Perry Riding for the Disabled Group has been looking for a site for its planned Cavalier Centre, which would be the biggest in Shropshire and bring riders from all over the UK, for seven years.

But with all hopes pinned on a site at Bradley Farm, Farley, near Much Wenlock, those plans may be scuppered as Shropshire planners could not approve them because of traffic concerns. Now those involved are begging officers and developers to find a solution – or the good work the Perry Group does in the county may not be able to carry on.

Maria Budd of the Wenlock Olympian Society, a supporter of the Cavalier Centre plans, said the group currently ran from a house in Yeaton, near Shrewsbury but without long-needed new facilities its activities could not carry on.

She said: "If we don't find somewhere to move this centre it will close. We really are at the last chance saloon."

She said there were countless inspiring examples of children who had excelled with the help of the Perry Group, such as 11-year-old Katie Hayton from Morville, who has joined the English vaulting squad after being talent spotted this summer. Katie, who goes to Adcote School, has Asperger's syndrome.

Despite its modest facilities the group was still the only one to offer vaulting (gymnastics on horseback) and hippotherapy (physiotherapy on horseback) in the county.

"This has all come from this group that is at somebody's house at the moment," she said, adding that with the new centre so much more could be done – not least training and inspiring the next generation of paralympians.

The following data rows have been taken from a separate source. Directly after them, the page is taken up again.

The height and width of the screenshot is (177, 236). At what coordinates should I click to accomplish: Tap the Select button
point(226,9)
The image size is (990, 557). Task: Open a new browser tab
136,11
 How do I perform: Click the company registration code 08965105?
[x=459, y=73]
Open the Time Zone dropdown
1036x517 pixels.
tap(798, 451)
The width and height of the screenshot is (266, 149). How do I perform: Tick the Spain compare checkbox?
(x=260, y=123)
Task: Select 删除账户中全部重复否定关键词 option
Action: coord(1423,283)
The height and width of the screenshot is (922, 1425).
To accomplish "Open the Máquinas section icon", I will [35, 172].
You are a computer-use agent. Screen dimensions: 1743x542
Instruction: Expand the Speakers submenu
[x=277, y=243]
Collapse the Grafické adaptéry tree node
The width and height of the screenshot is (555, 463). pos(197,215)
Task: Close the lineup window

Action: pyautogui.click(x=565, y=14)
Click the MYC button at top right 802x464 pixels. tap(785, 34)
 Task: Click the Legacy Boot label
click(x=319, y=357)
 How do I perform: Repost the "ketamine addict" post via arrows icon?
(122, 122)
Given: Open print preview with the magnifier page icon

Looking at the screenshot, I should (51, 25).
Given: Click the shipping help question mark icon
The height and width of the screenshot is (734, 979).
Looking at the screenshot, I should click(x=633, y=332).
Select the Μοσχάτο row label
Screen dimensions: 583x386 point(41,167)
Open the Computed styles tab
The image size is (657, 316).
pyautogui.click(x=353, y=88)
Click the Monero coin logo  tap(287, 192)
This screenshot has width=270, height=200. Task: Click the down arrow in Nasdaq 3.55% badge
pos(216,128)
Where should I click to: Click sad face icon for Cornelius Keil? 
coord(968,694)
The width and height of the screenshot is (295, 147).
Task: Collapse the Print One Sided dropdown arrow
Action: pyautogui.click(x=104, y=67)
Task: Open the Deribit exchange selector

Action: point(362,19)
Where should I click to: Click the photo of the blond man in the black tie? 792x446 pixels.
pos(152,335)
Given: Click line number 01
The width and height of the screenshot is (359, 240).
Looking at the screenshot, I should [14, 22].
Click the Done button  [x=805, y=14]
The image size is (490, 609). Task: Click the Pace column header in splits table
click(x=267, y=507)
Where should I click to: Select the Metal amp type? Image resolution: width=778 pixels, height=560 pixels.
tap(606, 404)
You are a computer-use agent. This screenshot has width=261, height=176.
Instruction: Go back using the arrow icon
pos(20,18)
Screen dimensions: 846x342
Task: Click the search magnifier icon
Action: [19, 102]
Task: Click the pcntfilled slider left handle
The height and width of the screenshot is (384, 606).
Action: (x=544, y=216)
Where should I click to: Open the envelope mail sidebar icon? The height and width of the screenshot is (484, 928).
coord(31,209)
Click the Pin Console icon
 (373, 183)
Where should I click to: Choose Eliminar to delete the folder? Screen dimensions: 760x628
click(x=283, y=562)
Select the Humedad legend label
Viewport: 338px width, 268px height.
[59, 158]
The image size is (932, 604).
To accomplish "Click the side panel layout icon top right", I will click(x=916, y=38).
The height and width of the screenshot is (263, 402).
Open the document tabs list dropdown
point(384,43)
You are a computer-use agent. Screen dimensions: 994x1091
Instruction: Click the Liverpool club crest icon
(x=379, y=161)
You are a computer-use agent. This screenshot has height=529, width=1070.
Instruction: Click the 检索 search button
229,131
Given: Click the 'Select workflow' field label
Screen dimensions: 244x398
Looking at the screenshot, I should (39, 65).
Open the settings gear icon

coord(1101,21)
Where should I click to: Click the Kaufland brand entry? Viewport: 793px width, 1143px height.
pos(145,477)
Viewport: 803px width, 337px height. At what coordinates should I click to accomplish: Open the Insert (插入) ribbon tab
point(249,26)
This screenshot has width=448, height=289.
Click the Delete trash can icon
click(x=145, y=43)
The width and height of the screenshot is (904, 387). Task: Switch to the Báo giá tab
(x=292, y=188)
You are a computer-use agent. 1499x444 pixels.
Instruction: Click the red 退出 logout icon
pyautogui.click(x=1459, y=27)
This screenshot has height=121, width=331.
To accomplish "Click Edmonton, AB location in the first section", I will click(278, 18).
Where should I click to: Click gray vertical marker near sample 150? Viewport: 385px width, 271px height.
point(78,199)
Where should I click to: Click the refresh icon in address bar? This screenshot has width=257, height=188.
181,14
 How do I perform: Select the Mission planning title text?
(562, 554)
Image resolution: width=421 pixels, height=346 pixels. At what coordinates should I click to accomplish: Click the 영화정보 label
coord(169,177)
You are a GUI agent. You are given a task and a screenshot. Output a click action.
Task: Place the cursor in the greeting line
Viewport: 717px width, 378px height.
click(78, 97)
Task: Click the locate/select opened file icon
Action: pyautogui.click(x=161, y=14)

Telford riding star Ricky Balshaw, silver medallist at the Beijing Paralympics in 2008, is a supporter of the Cavalier Centre, having started out with Riding for the Disabled when he was four – and has expressed an interest in putting on displays at the centre if built, she said.

"There is not facility like it in the West Midlands and it will enable so many more disabled individuals to access the kind of activities that are proven to promote good health and well-being.

"However there are waiting lists for weekend and evening activities that cannot be reduced without the type of facility that is planned here," Mrs Budd said.

Volunteers have already raised £20,000 towards the centre, and children and teenagers across Shropshire have raised £54,000.